== TASK LIST ==
A. In the constipation supplements extract, what forms could the supplements be given in?
B. Please transcribe the passage of the constipation supplements extract that opens with the words containing "New research shows" and closes with "life in adults with chronic constipation.".

== EXTRACT PROVIDED ==

-- Opening Marker --

New research shows some over-the-counter supplements, such as magnesium oxide, can help improved symptoms for patients with chronic constipation.1

A team, led by Alice van der Schoot, Department of Nutritional Sciences, King's College London, investigators the effect of food, vitamin, or mineral supplements on stool output, gut transit time, symptoms, and quality of life in adults with chronic constipation.

Over-the-Counter Supplements

Currently, over-the-counter supplements are used to manage chronic constipation. However, the efficacy of these supplements is not currently known.

And there remains a need to research new treatment options.

In the randomized controlled trial, the investigators identified various studies reporting on the administration of food supplements, such as fruit extract supplements, as well as vitamin or mineral supplements in adults with chronic constipation.

The Studies

Eligible studies included this with criteria developed using a patient, intervention, comparators, outcome, and study design approach in comparing food supplements, vitamin, or mineral supplements to placebo in adults with chronic constipation.

The supplements could be administered in tablet, powder, capsule, or solution form.

The team excluded studies focusing on whole foods. They also used a random-effects model to calculate several relevant data points.

-- Closing Marker --

Dataset entries
-- Opening Marker --

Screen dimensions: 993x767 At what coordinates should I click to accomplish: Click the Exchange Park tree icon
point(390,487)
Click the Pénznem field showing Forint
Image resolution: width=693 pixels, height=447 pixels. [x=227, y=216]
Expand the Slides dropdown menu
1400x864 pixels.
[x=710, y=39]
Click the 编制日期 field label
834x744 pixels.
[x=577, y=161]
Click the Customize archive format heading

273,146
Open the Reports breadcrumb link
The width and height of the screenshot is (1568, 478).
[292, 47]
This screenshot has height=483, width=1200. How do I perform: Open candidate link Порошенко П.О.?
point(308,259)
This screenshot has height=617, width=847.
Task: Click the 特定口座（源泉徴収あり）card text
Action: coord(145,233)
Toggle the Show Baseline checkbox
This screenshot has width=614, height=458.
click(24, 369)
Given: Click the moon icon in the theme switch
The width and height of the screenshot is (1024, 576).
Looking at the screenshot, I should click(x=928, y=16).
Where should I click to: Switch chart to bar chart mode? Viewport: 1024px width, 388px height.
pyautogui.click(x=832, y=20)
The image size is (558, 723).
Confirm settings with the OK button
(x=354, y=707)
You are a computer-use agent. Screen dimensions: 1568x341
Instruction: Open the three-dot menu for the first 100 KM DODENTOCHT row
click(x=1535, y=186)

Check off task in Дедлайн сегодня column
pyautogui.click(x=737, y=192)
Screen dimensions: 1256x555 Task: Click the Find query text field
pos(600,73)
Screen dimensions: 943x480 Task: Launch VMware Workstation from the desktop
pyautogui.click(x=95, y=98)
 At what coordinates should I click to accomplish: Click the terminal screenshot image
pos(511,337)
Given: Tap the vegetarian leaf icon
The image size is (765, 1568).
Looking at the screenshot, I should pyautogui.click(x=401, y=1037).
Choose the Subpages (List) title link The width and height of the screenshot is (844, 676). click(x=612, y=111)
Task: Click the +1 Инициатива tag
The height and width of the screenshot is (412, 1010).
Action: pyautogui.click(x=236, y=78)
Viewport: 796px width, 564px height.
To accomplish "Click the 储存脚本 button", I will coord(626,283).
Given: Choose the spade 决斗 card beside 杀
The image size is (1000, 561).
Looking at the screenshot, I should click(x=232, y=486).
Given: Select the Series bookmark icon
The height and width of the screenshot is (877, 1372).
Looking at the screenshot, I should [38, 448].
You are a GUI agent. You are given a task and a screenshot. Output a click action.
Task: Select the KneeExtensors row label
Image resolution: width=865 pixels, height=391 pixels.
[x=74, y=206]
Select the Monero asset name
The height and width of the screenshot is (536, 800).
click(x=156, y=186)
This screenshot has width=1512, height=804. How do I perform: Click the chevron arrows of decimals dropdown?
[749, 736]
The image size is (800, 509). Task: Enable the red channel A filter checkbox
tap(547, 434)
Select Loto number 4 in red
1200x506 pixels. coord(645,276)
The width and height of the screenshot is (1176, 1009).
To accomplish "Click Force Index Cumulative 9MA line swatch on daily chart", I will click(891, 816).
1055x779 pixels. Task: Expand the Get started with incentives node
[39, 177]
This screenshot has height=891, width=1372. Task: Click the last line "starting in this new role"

-- Closing Marker --

== SOLUTIONS FOR EACH TASK ==
A. Tablet, powder, capsule, or solution form.

B.
New research shows some over-the-counter supplements, such as magnesium oxide, can help improved symptoms for patients with chronic constipation.1

A team, led by Alice van der Schoot, Department of Nutritional Sciences, King's College London, investigators the effect of food, vitamin, or mineral supplements on stool output, gut transit time, symptoms, and quality of life in adults with chronic constipation.